Tuesday 24 September 2013

Chasing after the wind

I just recently tried/learned asking God boldly of my desires. I don’t usually do this because God is God. Even before I ask for anything, He already knew it and might have as well answered it. By asking boldly, I mean asking Him what I really really (for emphasis) want- citing even the smallest details. Though I consider this as my virtual journal, I still want to keep details of my requests just between me and my God.  I have made three points, as follows:
     1. Wisdom to be able to go back to school
    2. Grace to continue working while studying, to continue to earn and save and buy all the things I want
     3. A Love story written by the greatest Author, God

I was full of hope because I know He is faithful. He was faithful in giving me my new job. He was faithful when he gave more than enough grace for me to graduate with honors. I am sure He is able to do that again. He remains the same and will never change. That’s the very reason why the wisest thing to do in whatever situation is to trust Him.
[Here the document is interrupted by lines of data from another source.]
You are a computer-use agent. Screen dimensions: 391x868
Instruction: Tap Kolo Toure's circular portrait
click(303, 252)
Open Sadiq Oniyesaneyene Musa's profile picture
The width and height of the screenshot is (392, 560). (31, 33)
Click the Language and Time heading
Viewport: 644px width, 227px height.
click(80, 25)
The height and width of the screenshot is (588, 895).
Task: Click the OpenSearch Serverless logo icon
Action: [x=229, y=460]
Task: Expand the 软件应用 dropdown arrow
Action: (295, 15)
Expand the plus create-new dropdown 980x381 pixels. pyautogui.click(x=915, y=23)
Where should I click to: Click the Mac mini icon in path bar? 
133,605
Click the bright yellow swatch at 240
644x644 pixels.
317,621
I know that God is working but I really want to know what’s going on behind the scenes. Because of my osyosera nature, through the days I grew desperate, impatient, and very weary. I suddenly find no joy in my new work because not a single assignment was assigned to me yet. I actually should rejoice because I am paid doing nothing, yet that’s not the case for me. I really hate being idle, wasting my time doing nothing. I over think making focusing on God’s voice so hard.
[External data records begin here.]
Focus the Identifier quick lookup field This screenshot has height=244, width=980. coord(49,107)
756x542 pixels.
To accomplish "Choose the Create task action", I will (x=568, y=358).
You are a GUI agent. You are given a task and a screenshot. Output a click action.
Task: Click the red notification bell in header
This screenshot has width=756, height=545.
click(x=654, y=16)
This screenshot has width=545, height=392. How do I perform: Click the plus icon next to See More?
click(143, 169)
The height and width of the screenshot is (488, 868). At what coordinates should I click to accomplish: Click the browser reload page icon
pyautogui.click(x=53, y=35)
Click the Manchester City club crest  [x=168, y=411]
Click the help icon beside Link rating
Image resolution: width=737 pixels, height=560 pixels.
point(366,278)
God answered me this morning with His three points:
 1. Wisdom is meaningless
       2. Pleasures are meaningless
       3. Toil is meaningless
(These are the section titles of the first two chapters in the book of Ecclesiastes.)
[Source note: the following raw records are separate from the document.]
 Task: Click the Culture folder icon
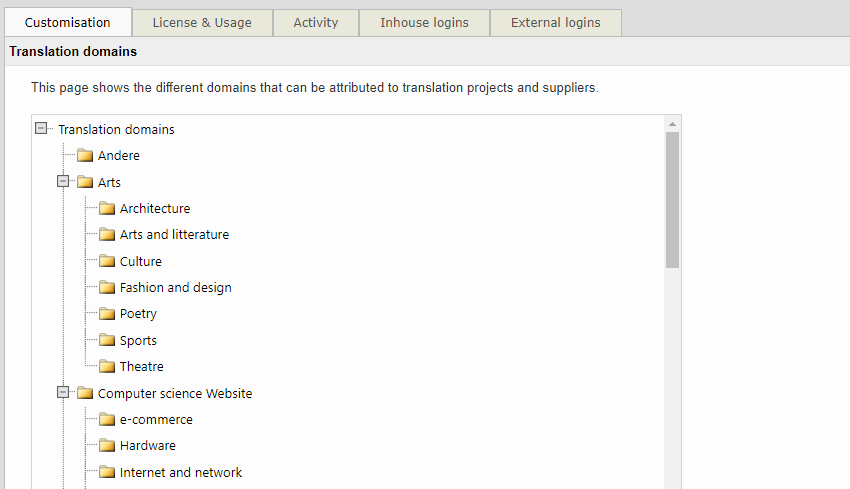[107, 261]
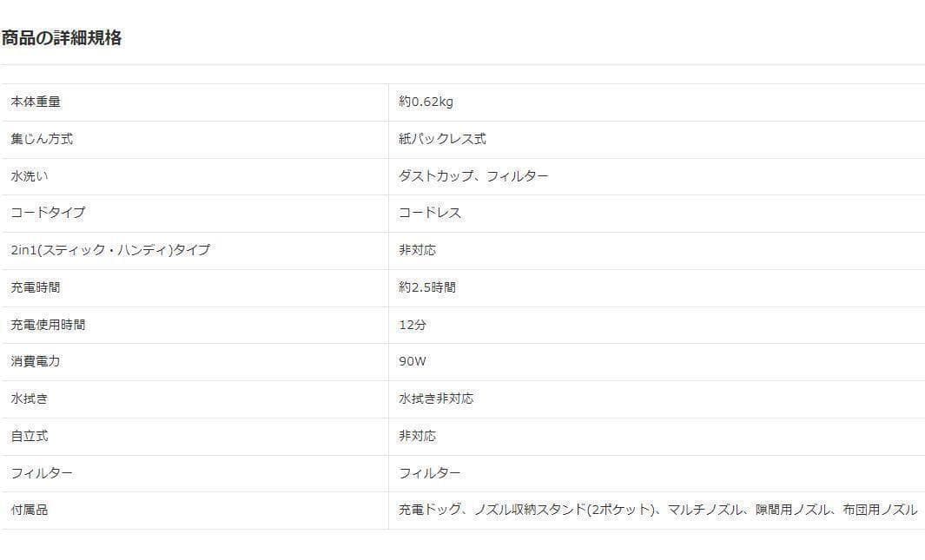Select the 約2.5時間 value

click(x=427, y=287)
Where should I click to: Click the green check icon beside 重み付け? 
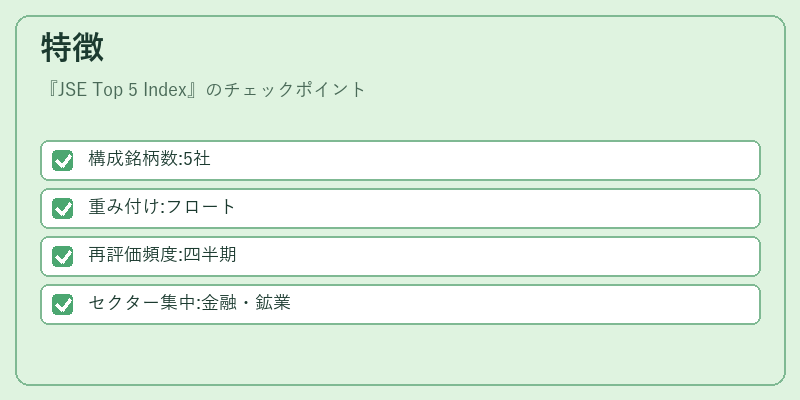pyautogui.click(x=63, y=208)
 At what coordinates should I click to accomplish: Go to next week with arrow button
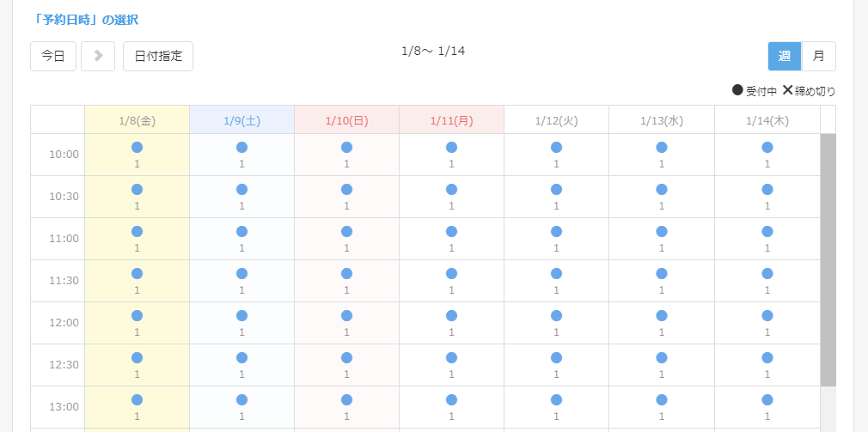click(x=98, y=56)
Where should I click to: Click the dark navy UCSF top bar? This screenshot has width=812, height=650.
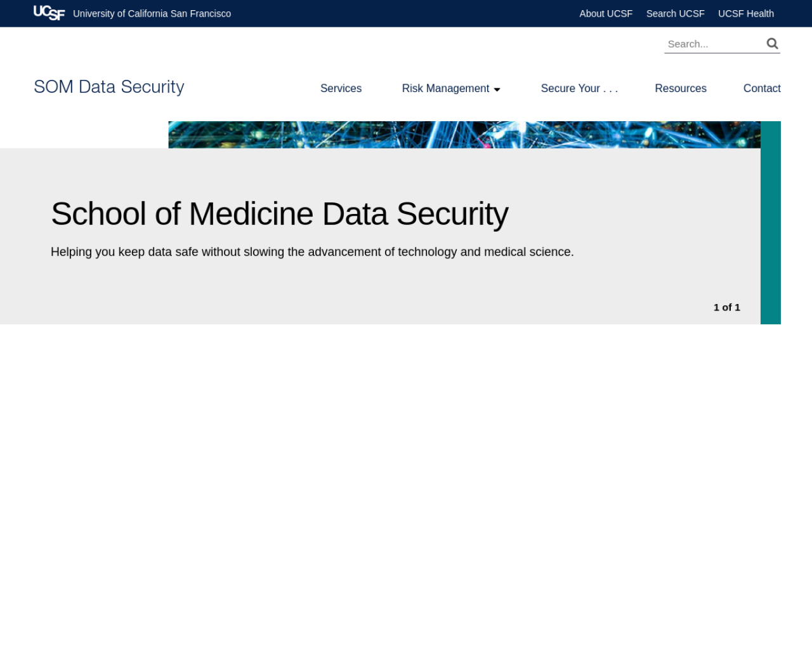coord(406,13)
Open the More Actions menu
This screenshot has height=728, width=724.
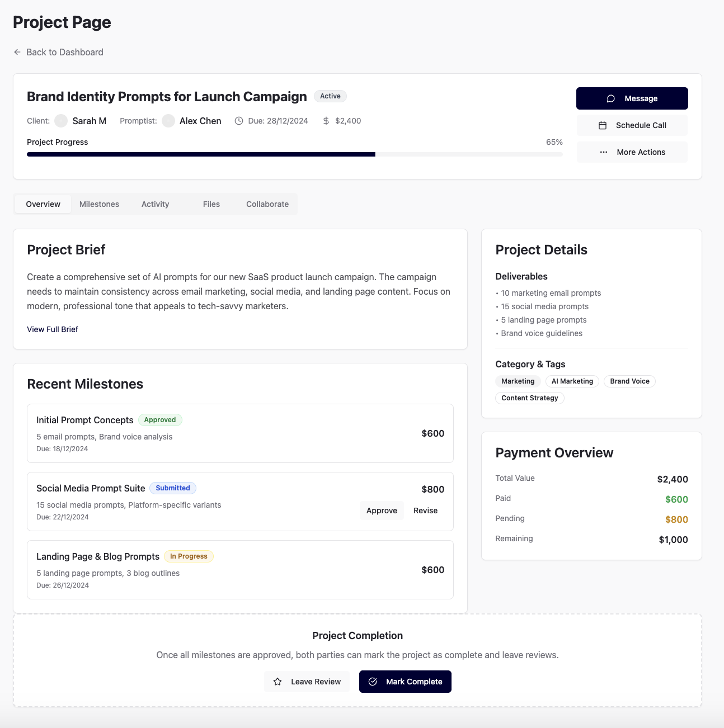(x=632, y=152)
I devoted myself to study and to explore by wisdom all that is done under heaven. What a heavy burden God has laid on men! I have seen all things that are done under the sun; all of them are meaningless, a chasing after the wind. Ecclesiastes 1:13-14
Then I applied myself to the understanding of wisdom, and also of madness and folly, but I learned that this too, is a chasing after the wind. For with much wisdom comes much sorrow; the more knowledge, the more grief." Ecclesiastes 1: 17-18
So I hated life, because the work that is done under the sun was grievous to me. All of it is meaningless, a chasing after the wind. What does a man get for all the toil and anxious striving with which he labors under the sun? All his days his work is pain and grief; even at night his mind does not rest. This is too is meaningless." Ecclesiastes 2:17,22-23

Reading through the verses made me think, “Seriously, God? After learning asking boldly of my requests, now You are telling me to stop asking for things that are MEANINGLESS?” Although quite frustrated (as I do not like what I am reading) I continued reading, knowing that God will soon make me understand His point. Not long enough, I found the answer:
A man can do nothing better than to eat and drink and find satisfaction in his work. This, too, I see, is from the hand of God for without Him, who can eat and find enjoyment? To the man who pleases him, God gives wisdom, knowledge, and happiness... Ecclesiastes 2: 24-26
I became too focused on MY efforts to pursue my dreams and (unconsciously) try to answer my prayer requests that I failed to look unto God Remember Matthew 6:33 saying that all other things will be added to you but you have to seek Him FIRST. Finding satisfaction and enjoyment in whatever we do is a gift from God. It is only by honoring Him and giving glory to His name that we can find joy and real meaning in whatever we are doing in this life.